Worte, die Polizeisprecher Mirko Streiber nicht nachvollziehen kann: "Auch wir bereiten den Einsatz nach und schauen kritisch, ob alles richtig gelaufen ist." Dass die St.-Pauli-Anhänger die Angriffe auf Ordner und Polizisten als Notwehr bezeichneten, sei ebenso "abstrus" wie der Vorwurf des unverhältnismäßigen Schlagstock- und Pfefferspray-Einsatzes: "Diese Maßnahmen waren erforderlich, um die Situation in den Griff zu bekommen und weitere Ausschreitungen zu verhindern", sagte er. "Die Polizei war nicht der Ausgangspunkt dieser Krawalle, sondern angebliche Fans von Fußballvereinen", unterstrich Innensenator Michael Neumann (SPD) bei NDR 90,3. Falsch sei laut Streiber auch der Vorwurf, dass die Polizei nur die St.-Pauli-Fans und nicht die Lübecker eingekesselt habe. "Für beide Gruppen war jeweils die gleiche Anzahl an Beamten abgestellt", sagte der Pressesprecher. Dass sich Polizei und Verein nun gegenseitig Vorwürfe machen, sei zudem wenig hilfreich.

Bei der Täterermittlung hat der Verein seine Unterstützung zugesagt. Im späteren Verlauf der Auseinandersetzungen hätten einige überreagiert und es sei zu Straftaten gekommen. "Gewalt, die losgelöst von Angriffen ausgeübt wird, verurteilen wir", so Brux, der allerdings kein neues Fanproblem beim Stadtteilklub erkennen kann: "Auch wir leben nicht auf der Insel der Glückseligen.

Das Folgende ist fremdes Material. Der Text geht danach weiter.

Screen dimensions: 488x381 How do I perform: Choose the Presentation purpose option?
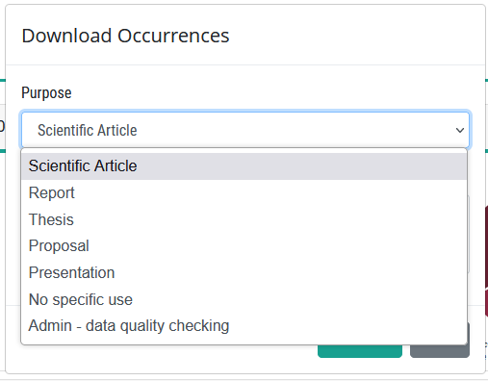pyautogui.click(x=244, y=273)
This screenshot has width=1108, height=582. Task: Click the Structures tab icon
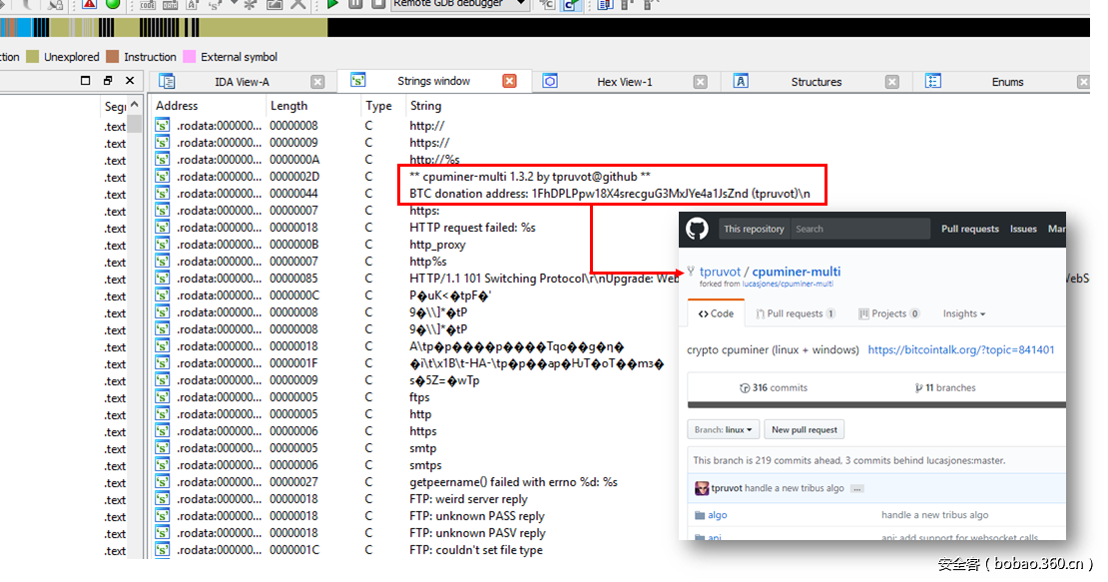click(x=741, y=82)
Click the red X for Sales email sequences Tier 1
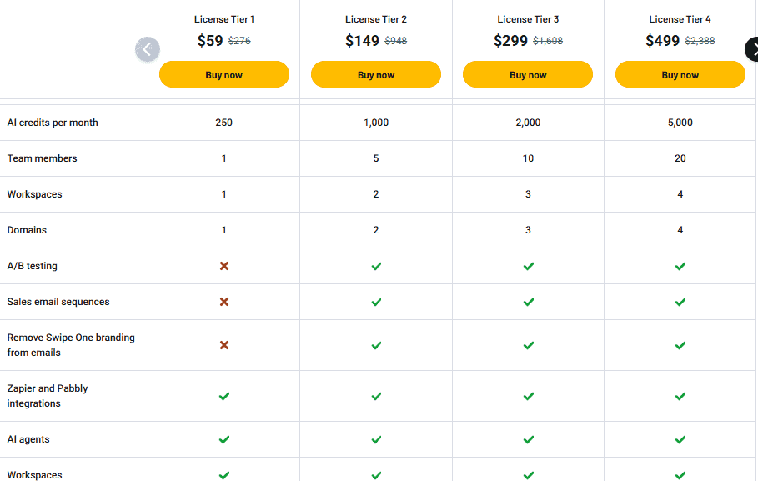Image resolution: width=758 pixels, height=481 pixels. click(223, 302)
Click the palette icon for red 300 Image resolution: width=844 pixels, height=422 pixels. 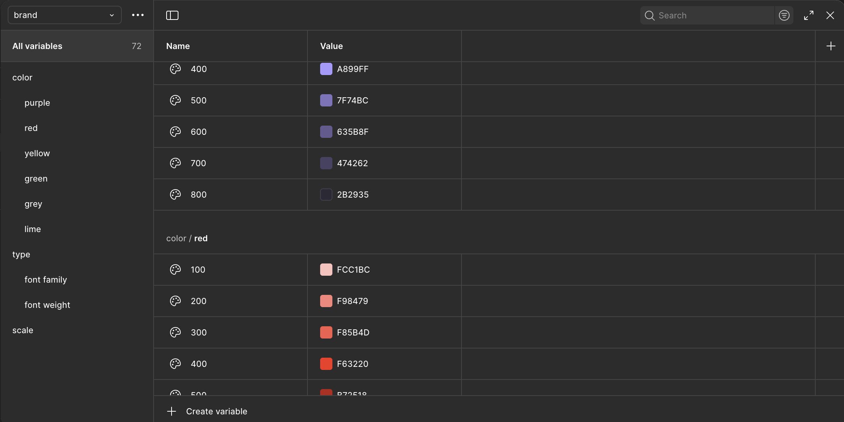click(175, 332)
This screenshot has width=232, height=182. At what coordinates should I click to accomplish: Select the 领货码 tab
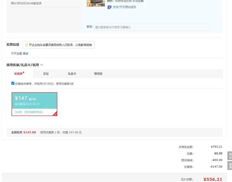coord(98,74)
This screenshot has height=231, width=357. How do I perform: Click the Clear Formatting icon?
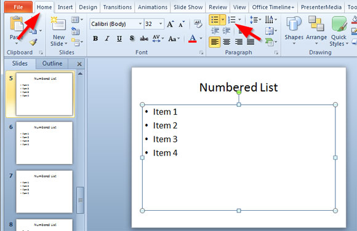pyautogui.click(x=198, y=23)
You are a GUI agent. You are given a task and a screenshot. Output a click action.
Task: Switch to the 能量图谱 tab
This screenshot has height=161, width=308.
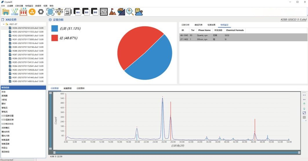point(68,88)
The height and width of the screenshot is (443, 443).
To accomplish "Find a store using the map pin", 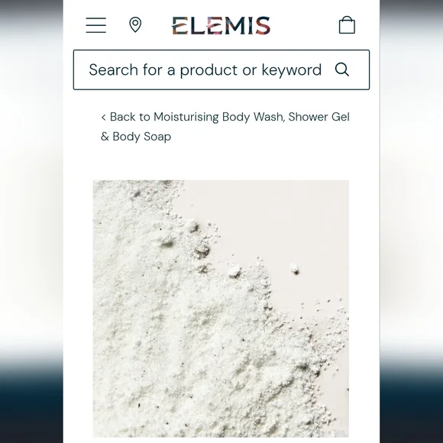I will click(x=135, y=25).
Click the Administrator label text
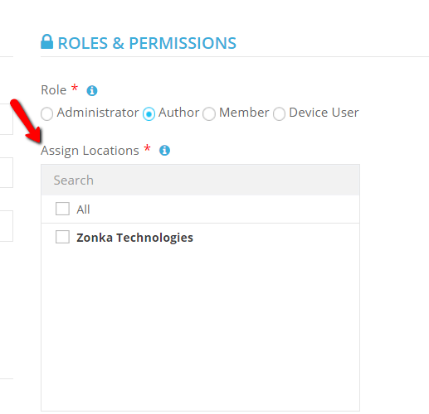This screenshot has height=414, width=429. tap(98, 113)
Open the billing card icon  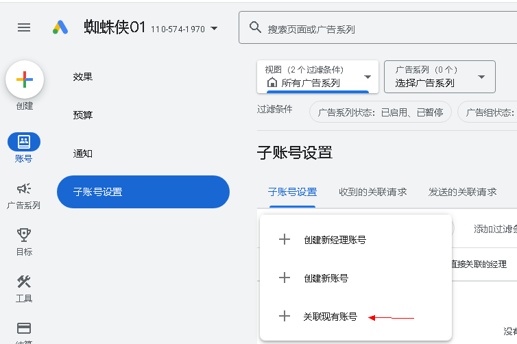[x=24, y=328]
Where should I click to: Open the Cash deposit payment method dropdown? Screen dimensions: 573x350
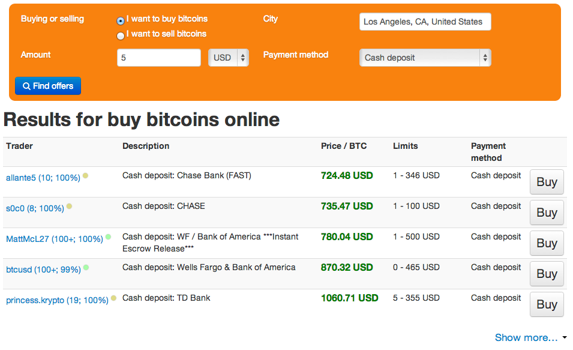(x=425, y=58)
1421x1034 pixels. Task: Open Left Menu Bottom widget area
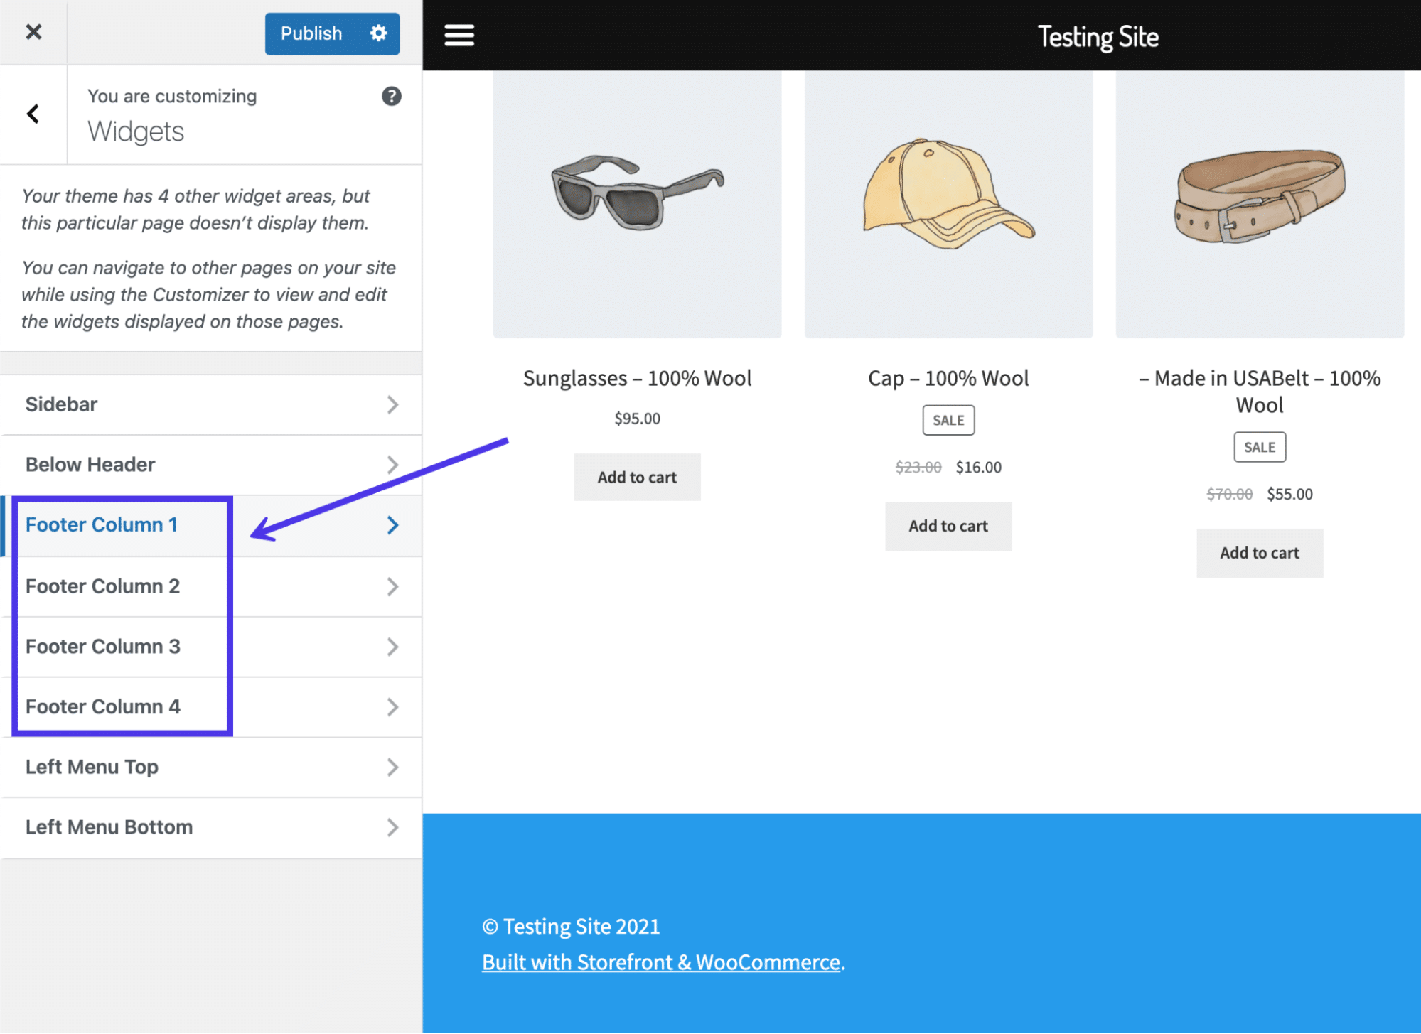coord(210,826)
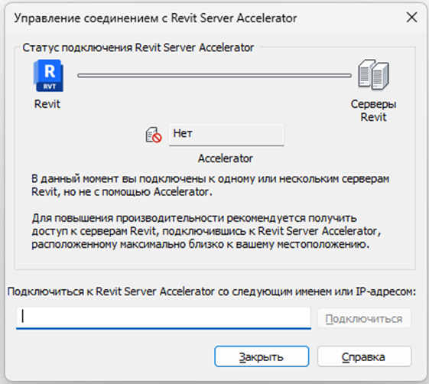Click the text "Revit, но не с помощью Accelerator"
Screen dimensions: 429x384
tap(122, 191)
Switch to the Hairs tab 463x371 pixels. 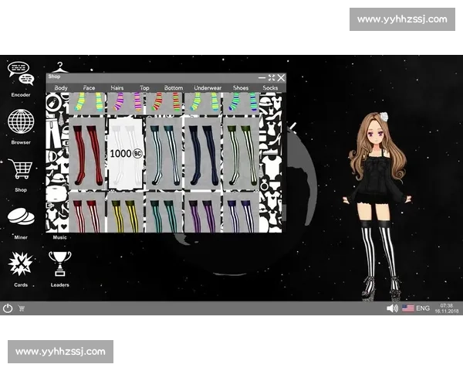pos(117,88)
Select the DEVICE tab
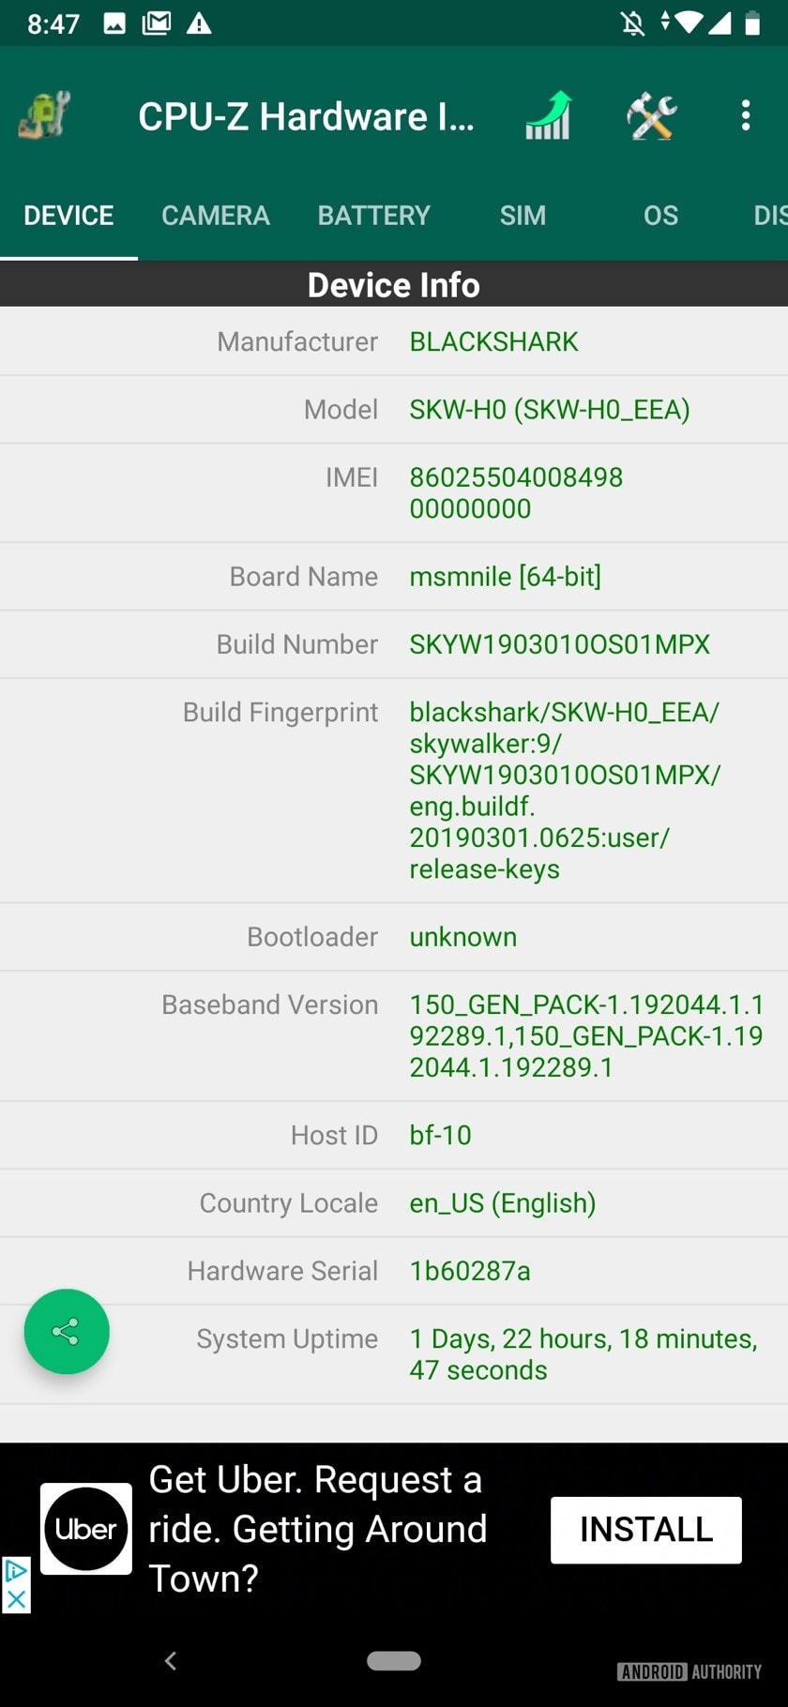This screenshot has height=1707, width=788. click(x=68, y=216)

Aber im Vergleich zu anderen Vereinen unserer Größenordnung haben wir in unserer Fanszene eine überschaubare Anzahl von Problemfällen, die körperliche Auseinandersetzungen sucht. Und man muss es mal so deutlich sagen: Wir werden landauf, landab dafür gerühmt, dass wir gegen Nazis stehen, und dann muss man sich auch mal gerademachen", so Brux mit Blick auf die diskriminierenden und rassistischen Gesänge der Lübecker am Freitag: "Wenn einer Nazi-Sprüche macht, muss ihm klar sein, dass ihm das auch körperlich nicht guttun wird."

Insgesamt hatte die Polizei 74 Randalierer, davon 72 St. Paulianer, in Gewahrsam und zwei festgenommen. "Darunter befanden sich zehn im Zusammenhang mit Sportveranstaltungen registrierte Gewalttäter, vier Gewalttäter aus dem linken Spektrum sowie 16 polizeilich bekannte Tatverdächtige", sagt Streiber. 31 Personen waren von auswärts, auch aus Schottland und Österreich. Die Ermittler bitten nun Zuschauer, die Taten oder Täter - insbesondere mit Foto- oder Videokameras - beobachtet haben, sich bei der Polizei zu melden. Hinweise sind unter der Telefonnummer 428656789 möglich.

Bei den Veranstaltern haben sich erste Besitzer von Karten für den abgesagten Finaltag gemeldet, die ihr Geld zurückfordern. Morgen will die von der Insolvenz bedrohte Sport Peterson Event GmbH, die gestern Gespräche über mögliche Ausfallzahlungen mit den Sponsoren fortsetzte, einen Kassensturz machen. Die Hoffnung auf ein Entgegenkommen St. Paulis scheint unbegründet. "Ich sehe nicht, dass wir auf unser Antrittsgeld verzichten", so Orth, "da sind andere in der Haftung."